Supplied information:
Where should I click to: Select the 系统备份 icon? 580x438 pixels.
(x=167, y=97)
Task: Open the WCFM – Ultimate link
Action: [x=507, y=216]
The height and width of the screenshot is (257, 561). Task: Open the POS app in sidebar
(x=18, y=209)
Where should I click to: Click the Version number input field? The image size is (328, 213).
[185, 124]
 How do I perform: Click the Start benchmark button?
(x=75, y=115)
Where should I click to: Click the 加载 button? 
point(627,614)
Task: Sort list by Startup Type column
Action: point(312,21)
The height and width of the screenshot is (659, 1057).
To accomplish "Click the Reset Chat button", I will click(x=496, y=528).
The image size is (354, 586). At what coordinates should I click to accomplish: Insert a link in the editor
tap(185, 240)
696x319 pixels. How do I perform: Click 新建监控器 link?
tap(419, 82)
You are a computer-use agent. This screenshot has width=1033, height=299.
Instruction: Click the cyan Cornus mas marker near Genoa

The task:
Return the entries in full, keeping every line exactly as it is.

Response area:
Where should I click to: Select the 系统备份 icon? 580x438 pixels.
(x=167, y=97)
Task: Open the WCFM – Ultimate link
Action: [x=507, y=216]
The height and width of the screenshot is (257, 561). Task: Open the POS app in sidebar
(x=18, y=209)
Where should I click to: Click the Version number input field? The image size is (328, 213).
[185, 124]
 How do I perform: Click the Start benchmark button?
(x=75, y=115)
Where should I click to: Click the 加载 button? 
point(627,614)
Task: Sort list by Startup Type column
Action: point(312,21)
The height and width of the screenshot is (659, 1057).
To accomplish "Click the Reset Chat button", I will click(x=496, y=528).
The image size is (354, 586). At what coordinates should I click to accomplish: Insert a link in the editor
tap(185, 240)
696x319 pixels. How do I perform: Click 新建监控器 link?
tap(419, 82)
You are a computer-use agent. This screenshot has width=1033, height=299.
Instruction: Click the cyan Cornus mas marker near Genoa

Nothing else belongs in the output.